By Mr MRC Nagarajan
Some of us remember our grand mothers using wooden or earthen spatula for retrieving, mixing or any handling of pickles, which is a standard ingredient in South Indian household. When white shining stainless steel formed spatulas arrived on the scene, the eager new generation jumped into the ‘ clean’ object and replaced the wooden spatula with stainless steel. Many found to their horror that the shining object broke for no reason what-so-ever. Even to day you can walk into the kitchen and find such broken remnants, and some of the tumblers, particularly the one’s with a brim, or rolled edges having developed cracks. All these have a common service environment causing the premature failure – the common salt. Such failure is known as ‘ stress corrosion cracking. The ingredients required for failure are, locked up stress, or work hardening, and susceptible environment.This is typical of ‘ non-magnetic’ type stainless steel which is presently called ‘austenitic stainless steel.
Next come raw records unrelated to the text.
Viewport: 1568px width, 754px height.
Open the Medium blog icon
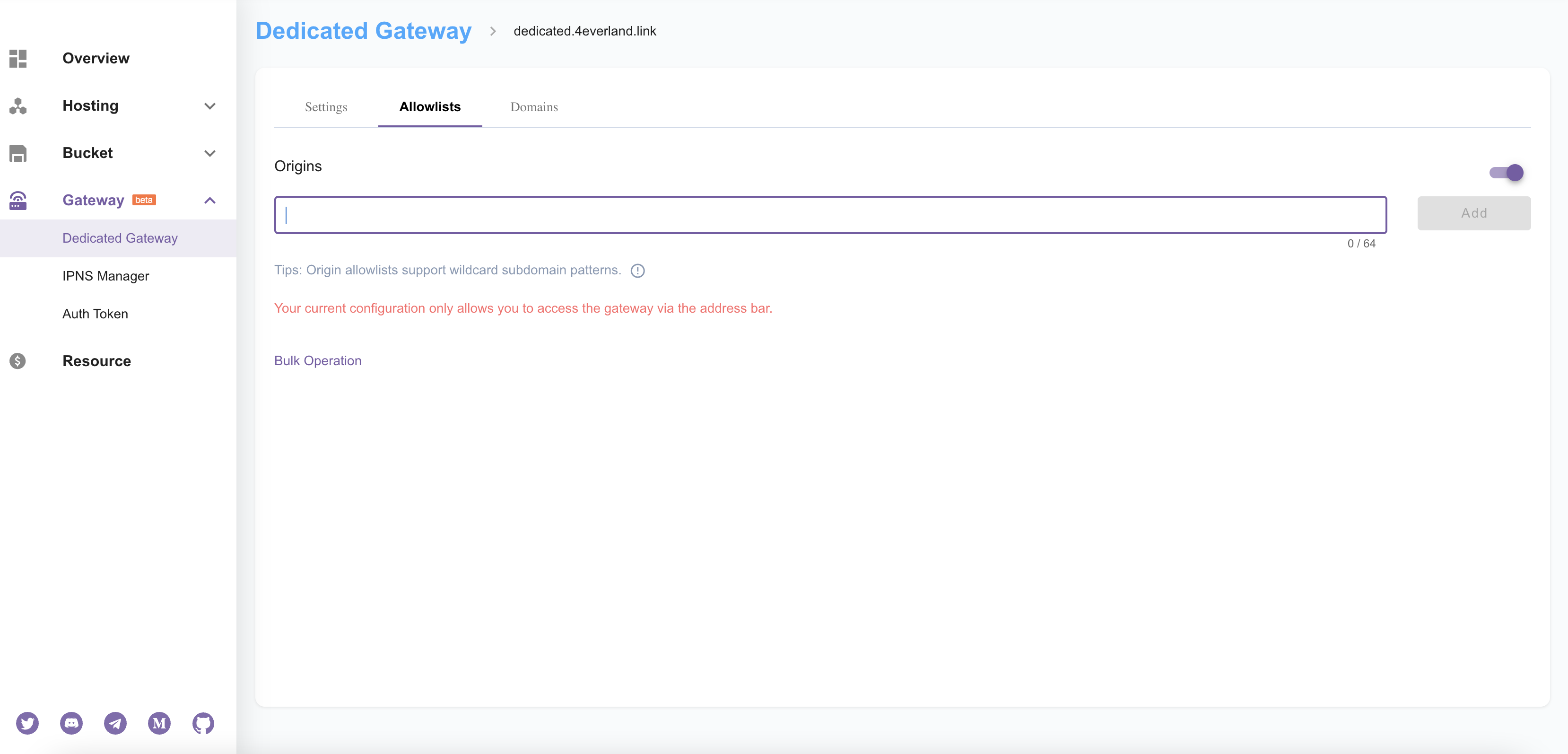point(159,723)
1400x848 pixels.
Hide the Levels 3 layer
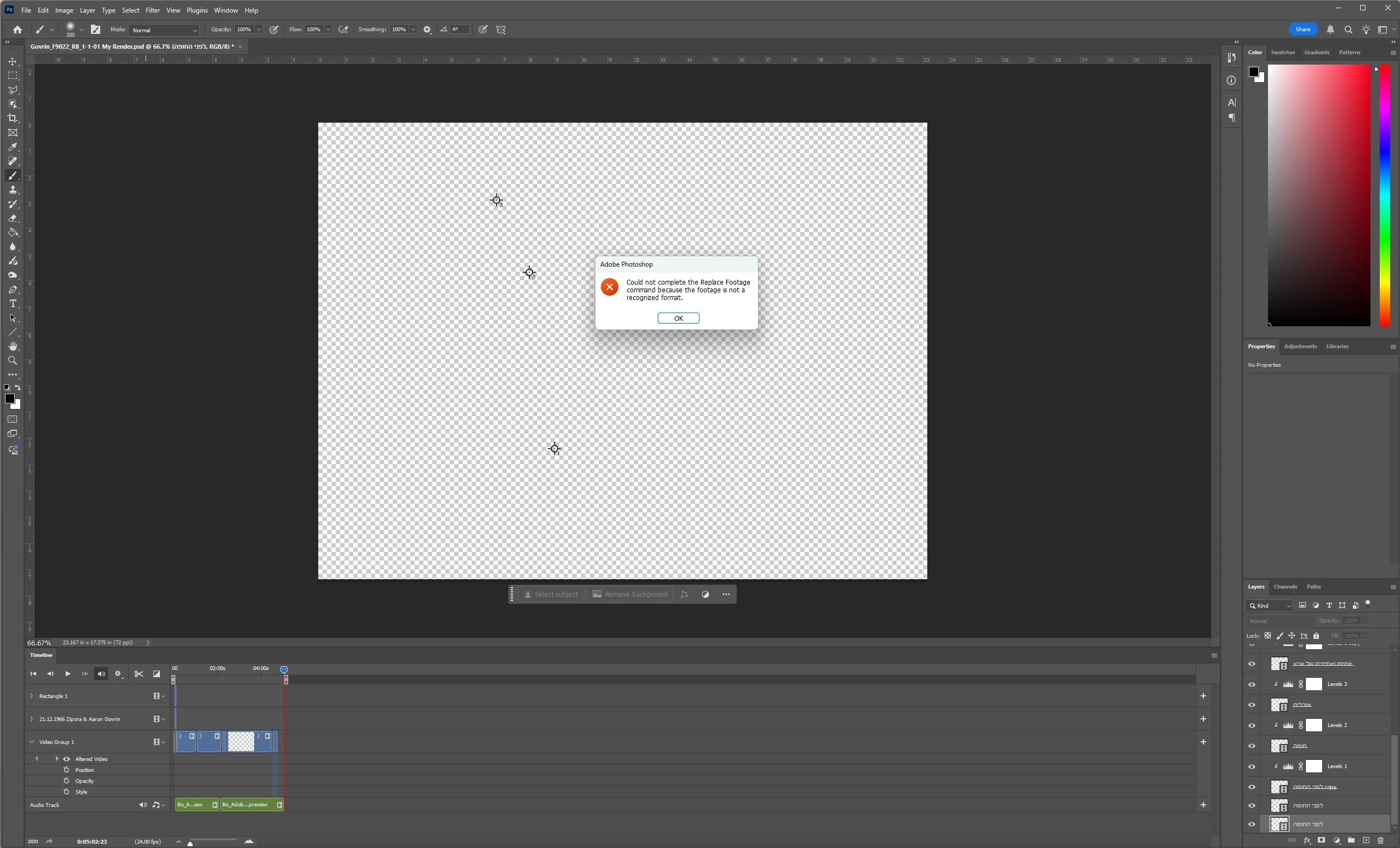[1252, 684]
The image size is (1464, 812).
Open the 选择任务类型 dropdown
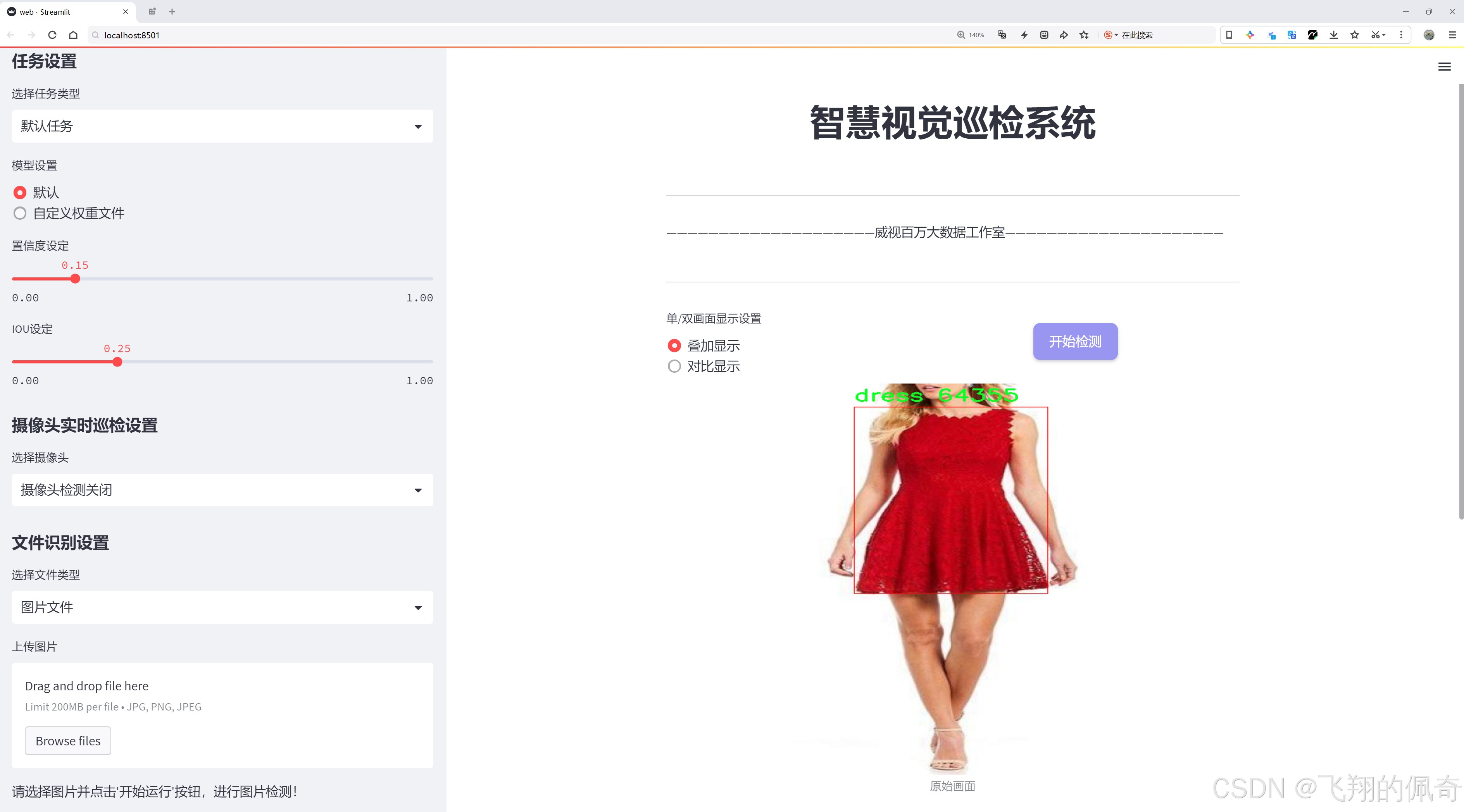[x=222, y=126]
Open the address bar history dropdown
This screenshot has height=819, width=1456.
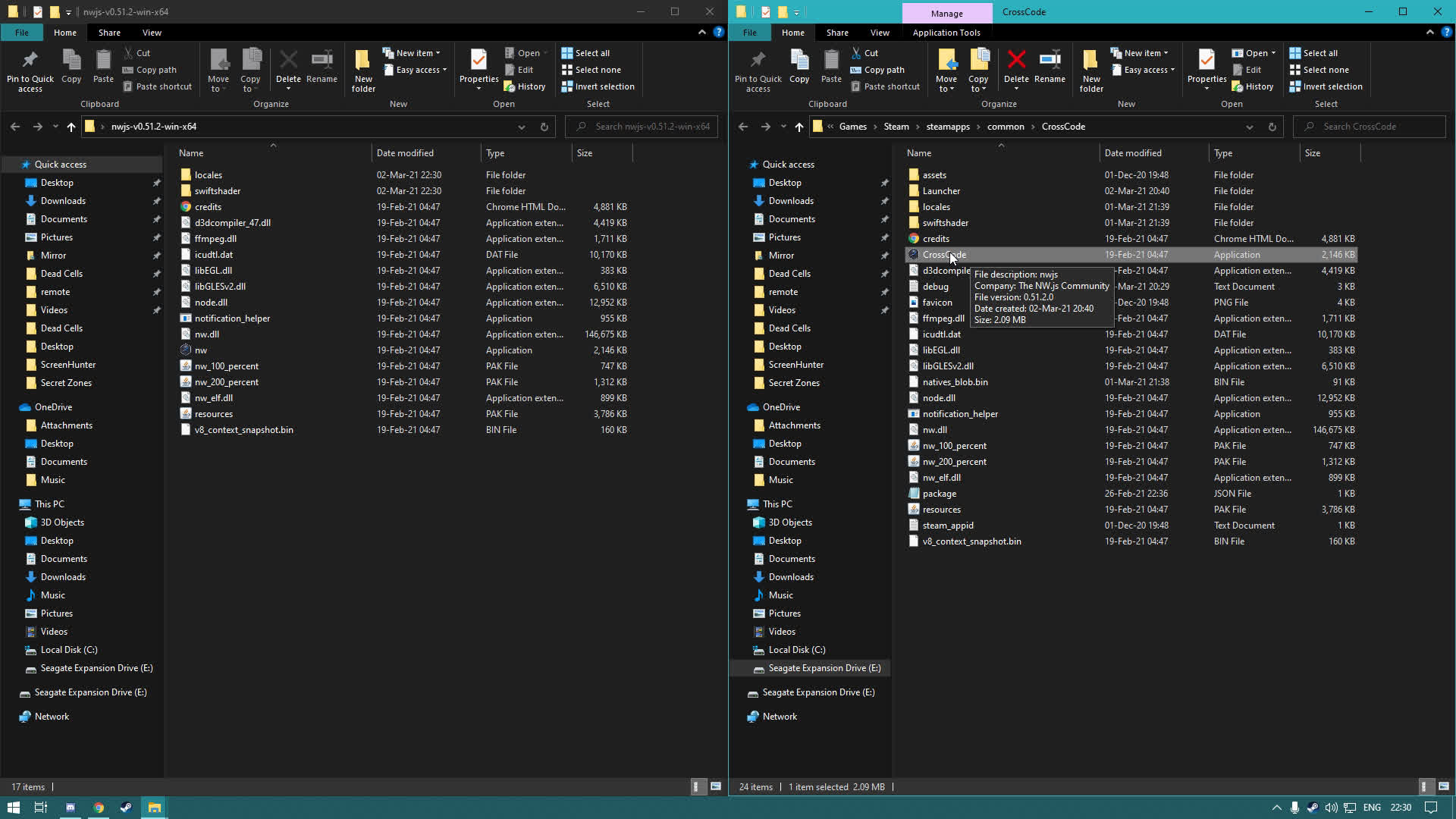(x=1250, y=127)
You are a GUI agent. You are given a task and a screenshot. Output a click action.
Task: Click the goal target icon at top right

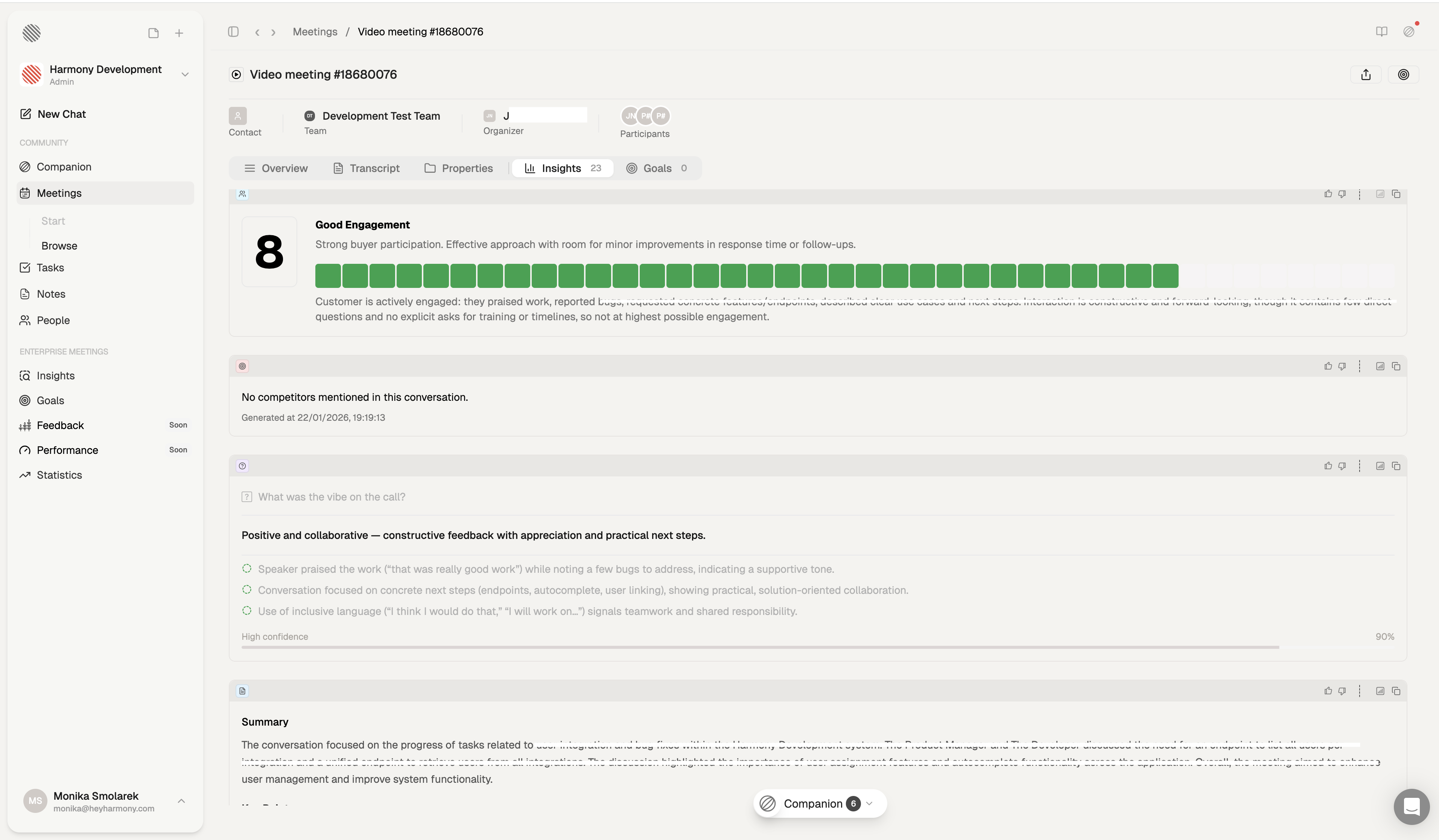click(x=1403, y=75)
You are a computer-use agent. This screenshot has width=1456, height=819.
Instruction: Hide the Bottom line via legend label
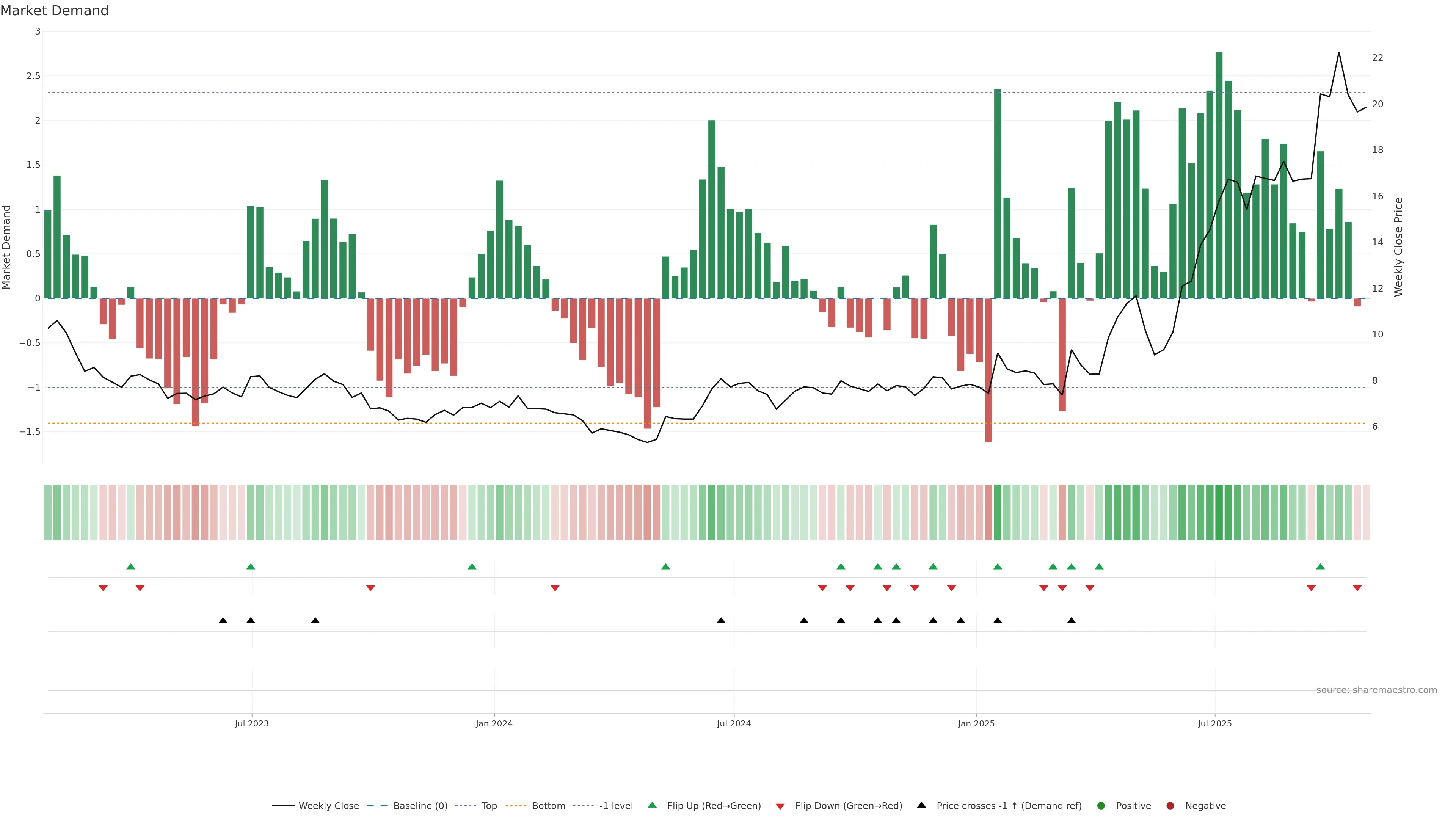point(548,805)
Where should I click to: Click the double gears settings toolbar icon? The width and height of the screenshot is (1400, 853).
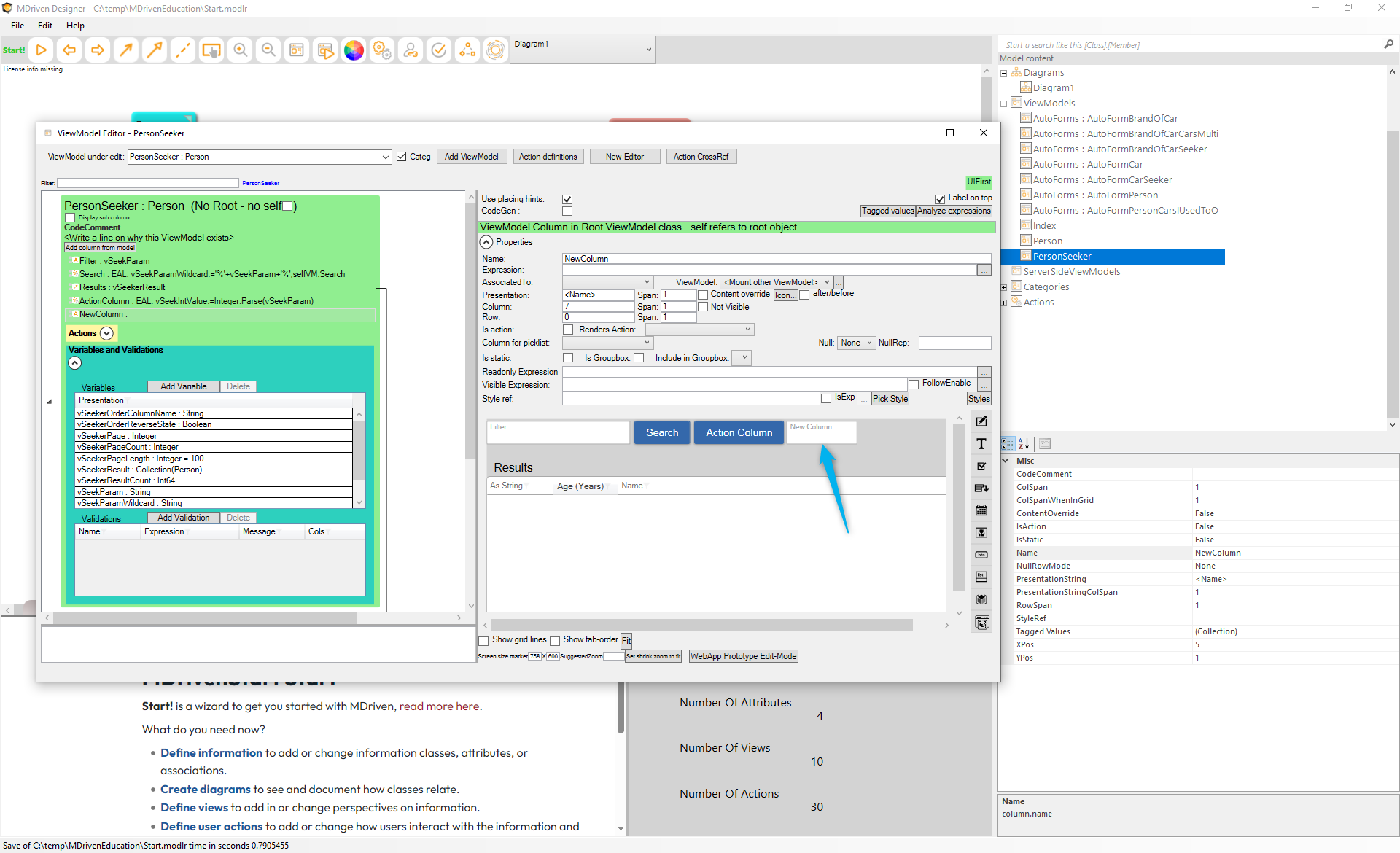pyautogui.click(x=382, y=50)
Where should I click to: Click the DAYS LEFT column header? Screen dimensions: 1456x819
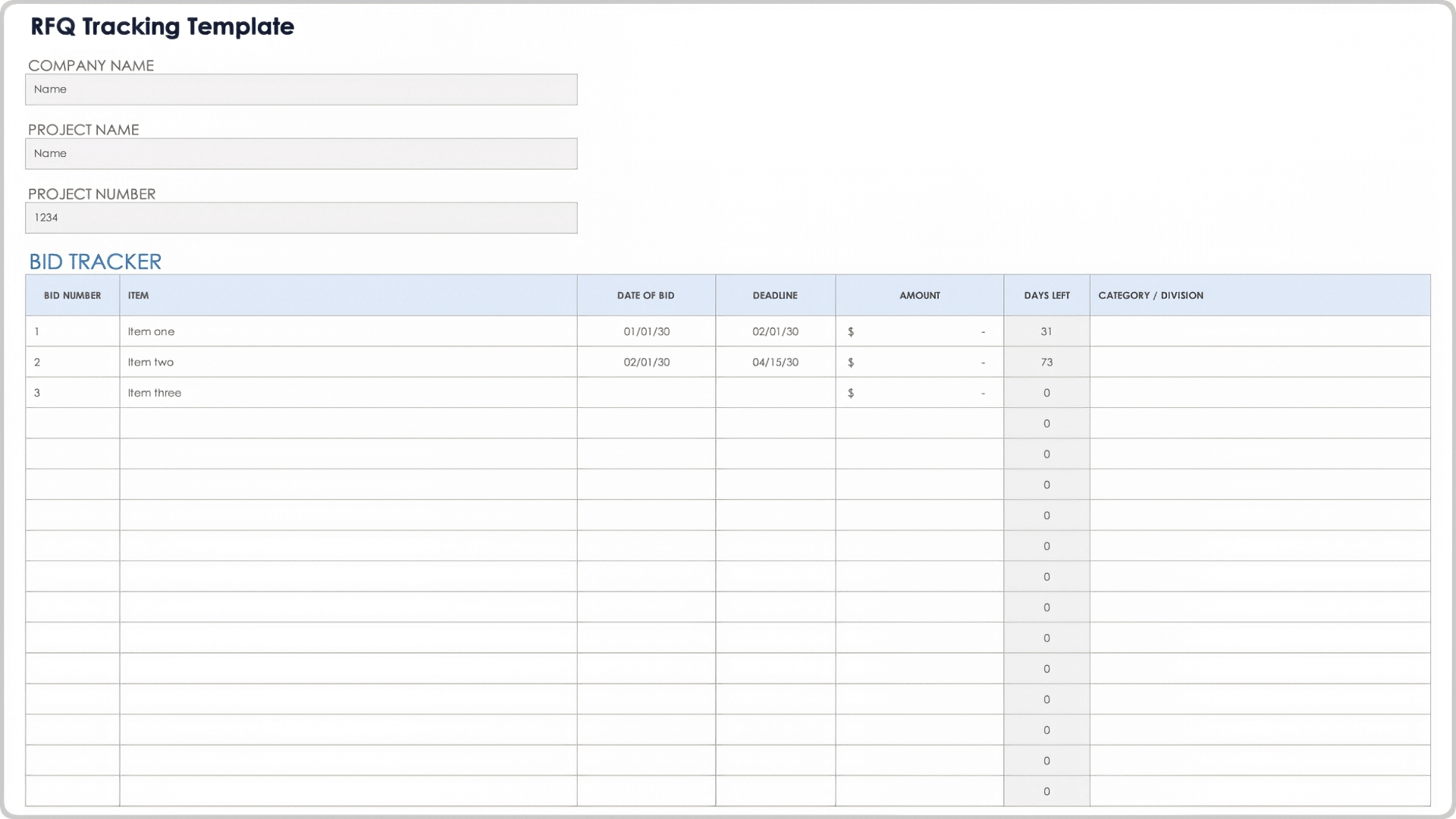[x=1046, y=296]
The un-exhaustible source of common salt is, of course, sea. So, a failure of normal stainless steel in off-shore environment is an expected factor. Even in this family of stainless steels there are some varieties which are resistant to such failure, and these are the duplex stainless steels. Unlike the former variety this variety has equal proportions of ferrite and austenite, both a high temperature phases, held stable at room temperature, with high enough inducements & perks, like high percentage of chromium, some nickel, molybdenum to create such ‘ crack – jack – a slat – sweet taste’ required.
These steels first developed in Sweden, and in France about seventy years back, has found large use these days after the advent of Off-shore industry. Modern research, to improve and stretch the usability – newer generation of super duplex stainless steels have been added.
Thus came into the family of 2205 grade (UNS 31803), other grades like 2505, 2705, 2707, (UNS 32750, 32760, 39274) also known as Zeron 100, and later 6 – 8 Mo. steels, (UNS 31254).
This was because, when man moved from land on to off shore, he was already in deep sea. Because this area where what you put in would not be amenable for retrieve, replace, remove, repair, but yet expected to serve for the life of the well, one had be conscious of cost, availability, and ease of handling. Presence of hydrogen sulphide had ushered in duplex stainless steels. When going still deeper he had to cope with larger amounts of hydrogen sulphide, carbon-di-oxide, besides the higher temperature and pressure, in various ranges and combinations, normal UNS 31803 was found insufficient and better material was the need of the day. Thus brought in its wake the super duplex varieties. This was because deeper environment behaved as un-predictable as a drunken monkey bitten by a scorpion.
These hybrids were like race horses. They needed handling with kid gloves, rich food and care. You could not hitch it to any cart nor could you bring it on to MG Road. It would run only on turf, with a light weight jockey astride and lot of money tagged on to its tail tip. These super duplexes need expert welders, special welding consumables and techniques for fabrication, besides control of presence of undesirables impurities at its manufacturer’s works. Many would not venture into manufacturing, and hence easy availability in all forms itself used to be a question. Further any slip in further treatment would cause it to fail prematurely and disastrously.
As it stands things are better now. More and more of such hybrids are being specified and the fabrication methods are getting stabilized. So now one can choose from 2304, 2205, to 2507, 2707, or even 6-8 Mo, alloy 254 for specific areas. Monels, and incoloy and inconels are entering in.
Normal maladies encountered are pitting and/or crevice corrosion, stress corrosion cracking, hydrogen cracking. additional alloying elements like tungsten, copper and nitrogen are featuring in the hybrids.The sea water remaining as salty as ever and corroding away what ever put into it, putting in baits as we do in fishing, by introducing the sacrificial anodes are one of the methods available for protection of important components. Once the ‘ passive layer’ is disturbed or removed for any reason, it would not heal as readily as in air where copious oxygen is available. Any local breakdown would lead to concentrated attack on that spot, as rest of the area would behave as large cathode to a localized anode, thus leading to pitting. Addition of copper would improve the corrosion resistance, the added nitrogen would improve its pitting index, and addition of tungsten would help in wider selection of welding consumables and ease of fabrication.
We had NACE MR 1035 for guidance, a compact document, for selection of materials for such arduous service. In 2004 it has gone international with an additional title of ISO 15656 and has grown into a 147 pages, with additional varieties of failures apart fro the SCC and HIC its fore runner contained. So, when in doubt use SS 316, is no more valid. Its rangability too has been curtailed to just 60 deg. cel. And this change would bring in its wake many new materials, methods and many fears and head aches for procurement and use.